P.s. thank you Elliot
Jim Policastro posted:
I love looking at this area during one of our many trips over the HellGate bridge (Phila to Boston). I remark to my wife, "we are going past the neighborhoods". I'd love to see them at night, lit up for Christmas (I assume they are?). I was born in, and lived for a while, in Ridgewood, Queens (1942-49).

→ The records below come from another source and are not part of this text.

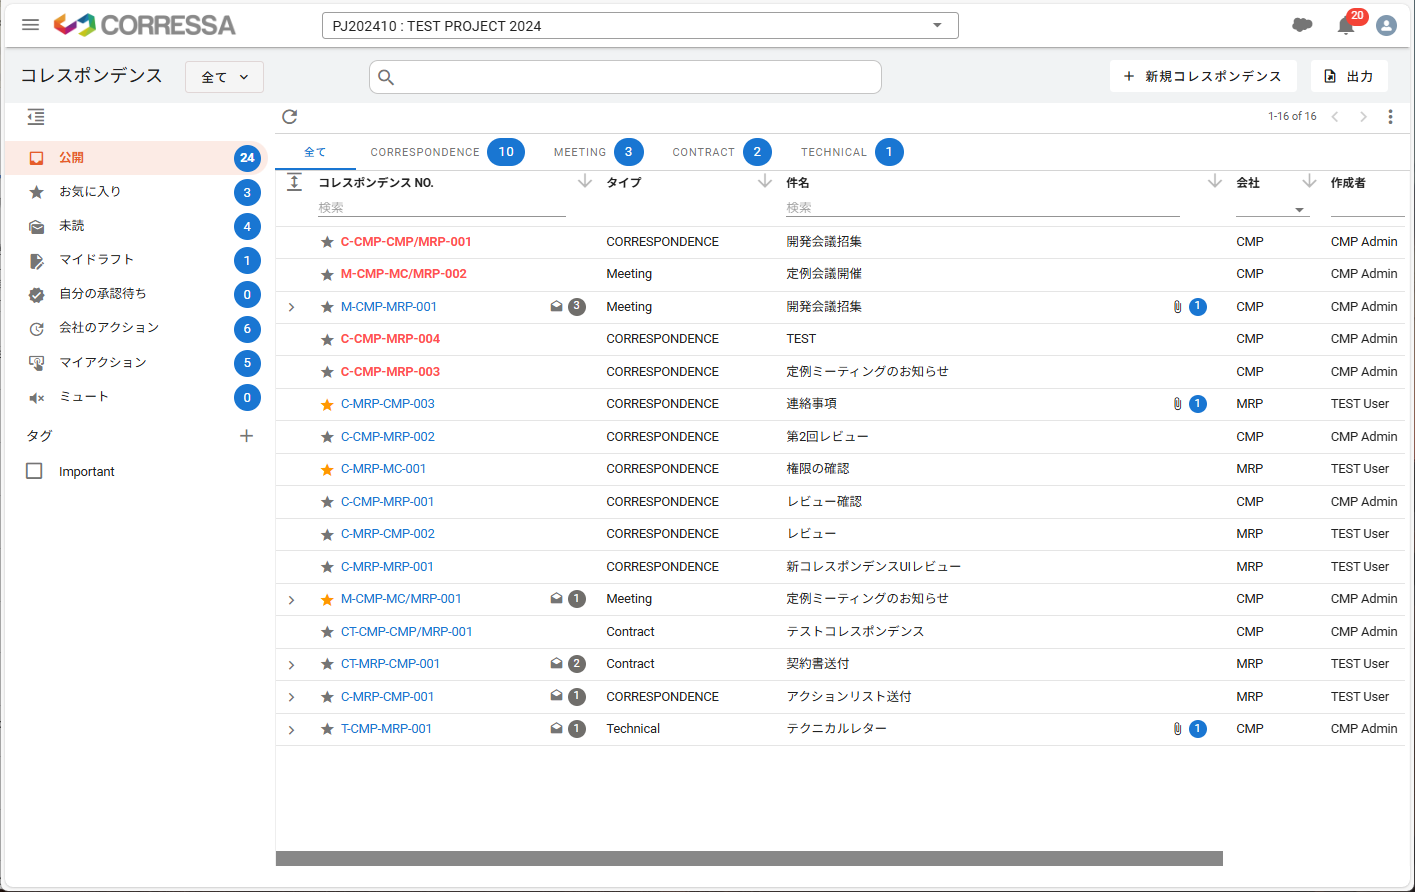Open the notifications bell with 20 alerts
The height and width of the screenshot is (892, 1415).
(x=1345, y=24)
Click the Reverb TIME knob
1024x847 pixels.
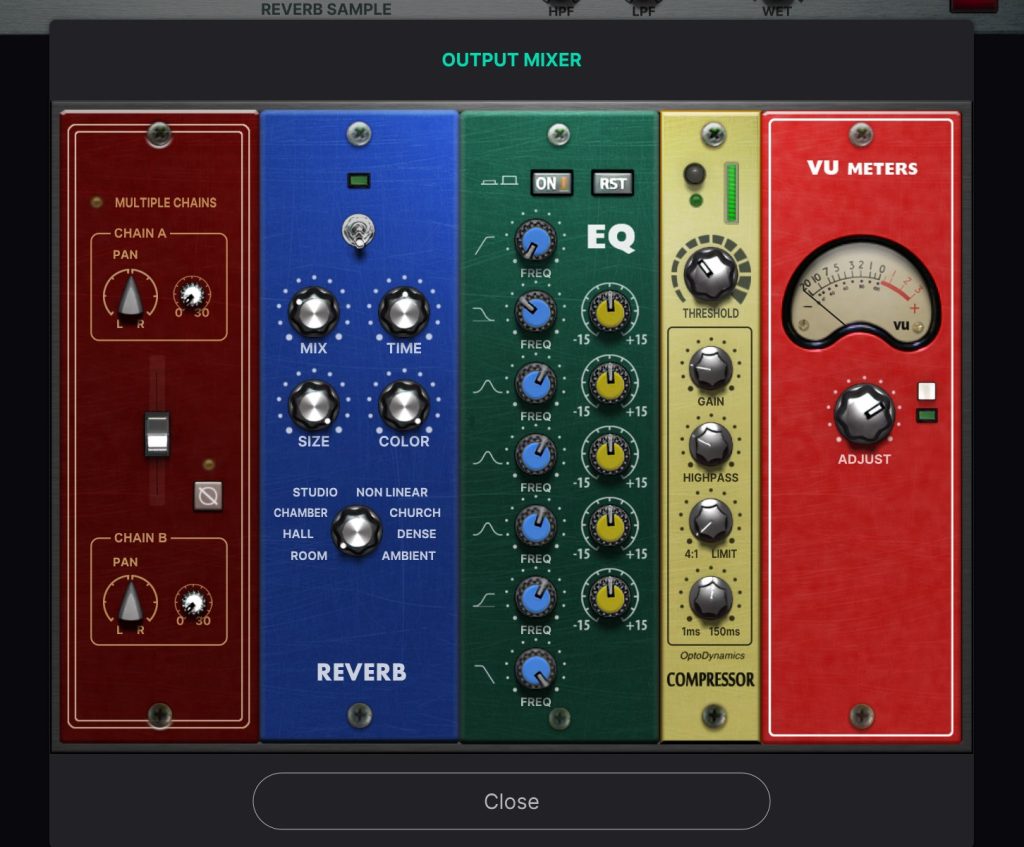403,312
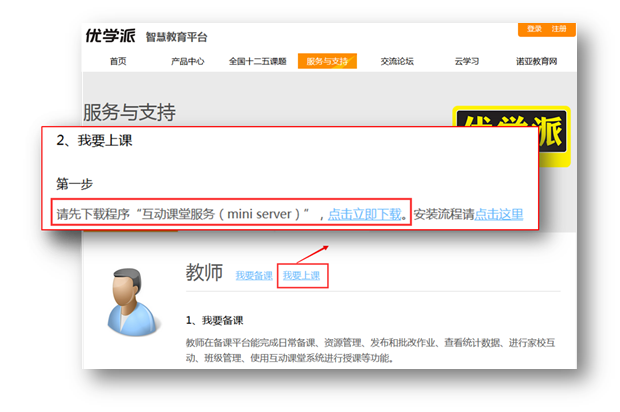Click the 注册 register button
Screen dimensions: 620x412
559,29
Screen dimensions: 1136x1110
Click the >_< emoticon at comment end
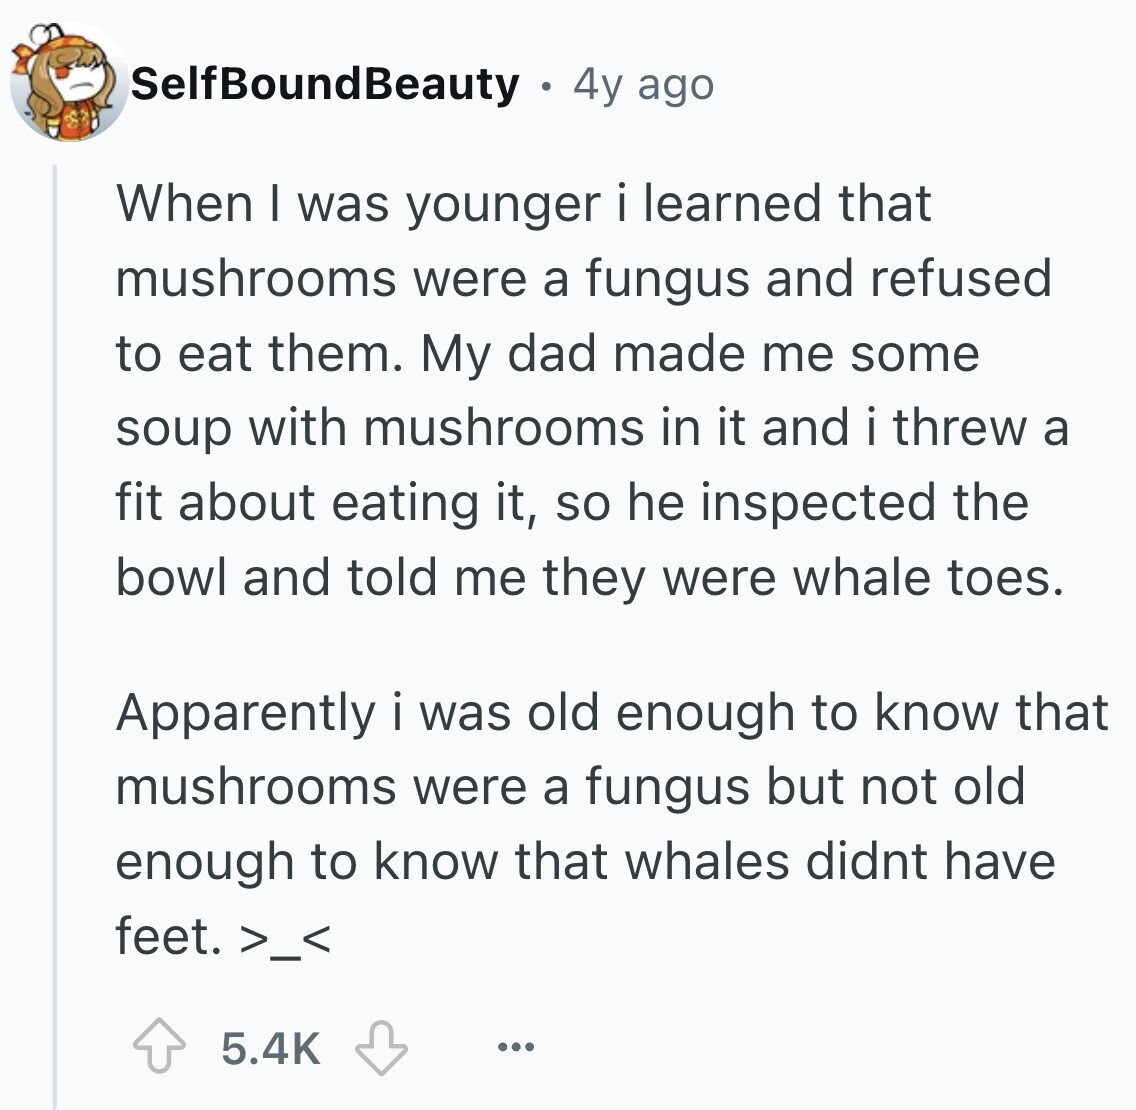point(285,940)
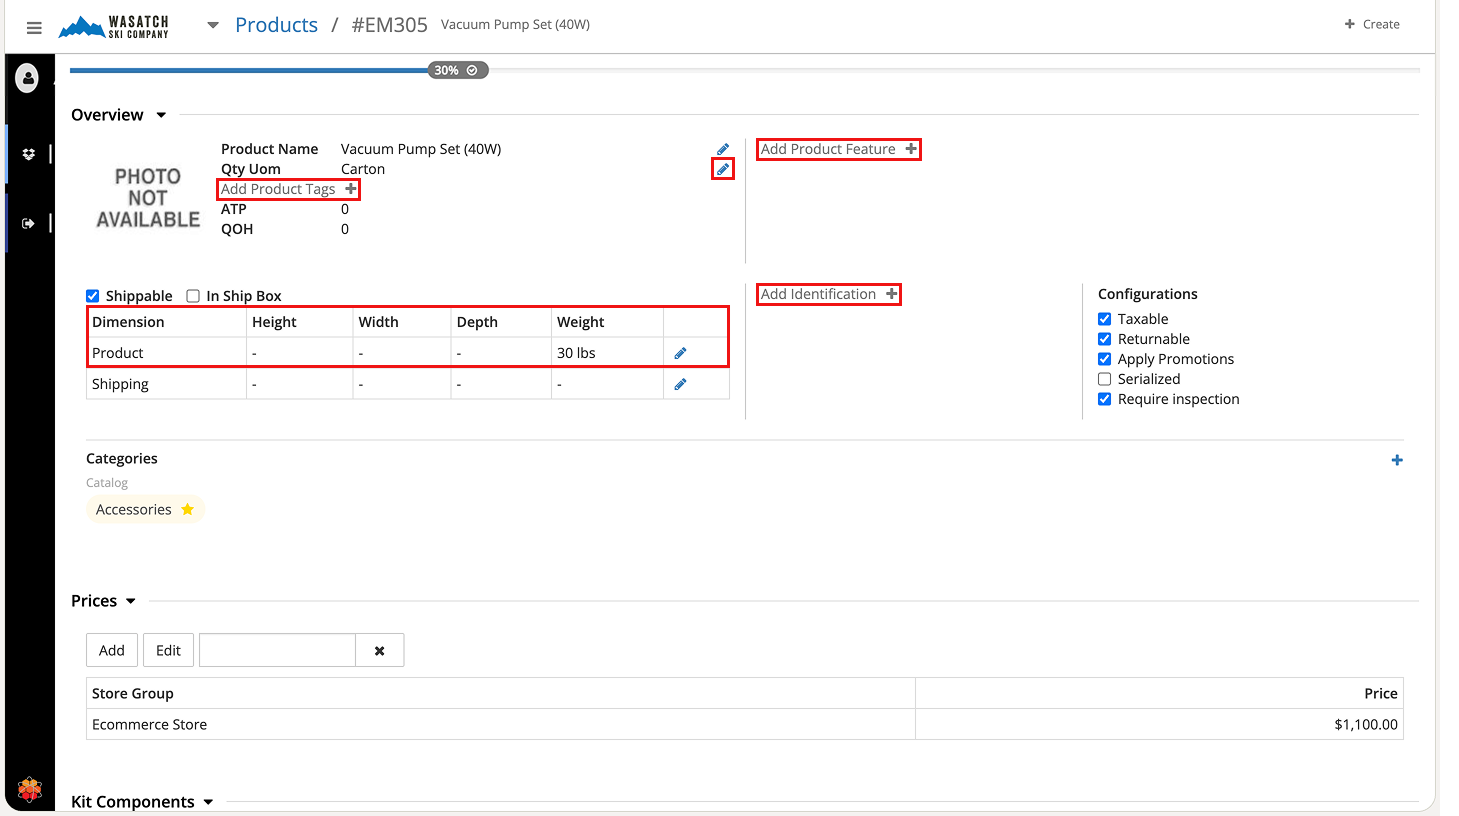Enable the Serialized configuration

tap(1105, 379)
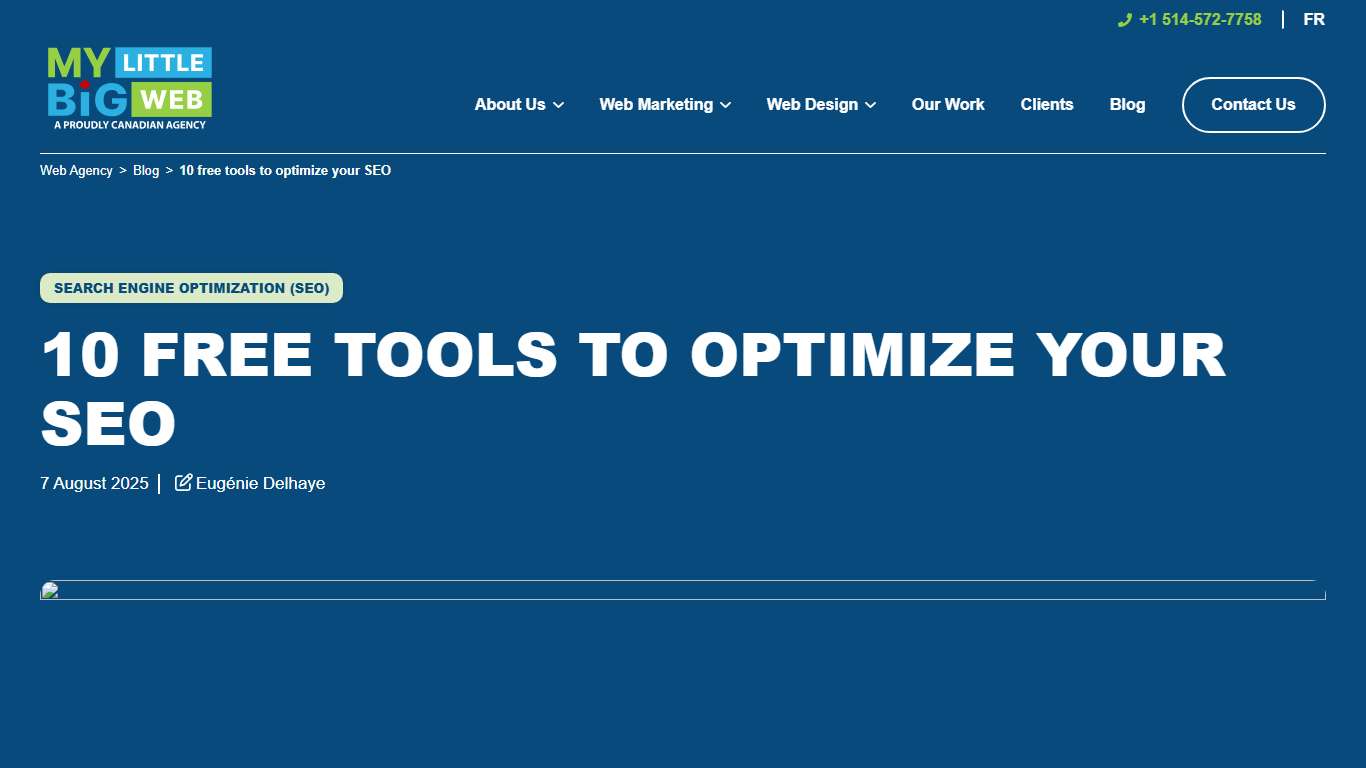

I have been obsessed with trains since before I was talking according to my mother. Being adopted, they had no idea where it stemmed from. Wasn't till well into adulthood we learned it was from autism spectrum disorder. I will have to scan some of the old pictures of me as a kid with my trains in and post them tomorrow. Mike
I probably had no choice. My dad was a lifelong model railroader, had an operating layout in the basement of the apartment building we lived in when I was born. First train, a 1962 Lionel set with 2365 C&O diesel when I was about 5 (just bought one recently - 'hot rodded it' with a fuel tank loaded with lead and operating couplers). Then HO, then back to Lionel, Standard Gauge, G, still at it. We lived outside of New Brunswick, me and a buddy would ride bikes down the carry them up to the platform on the westbound side and watch trains all day. At 11, would take a suitcase on the train to NYC and deliver to Macy's, then run about the city. I remember going in the cab of a GG1 down at the train level in Penn Station and getting to pull the cord on the horn, almost fell out of the cab it was so loud, echoing throughout the station.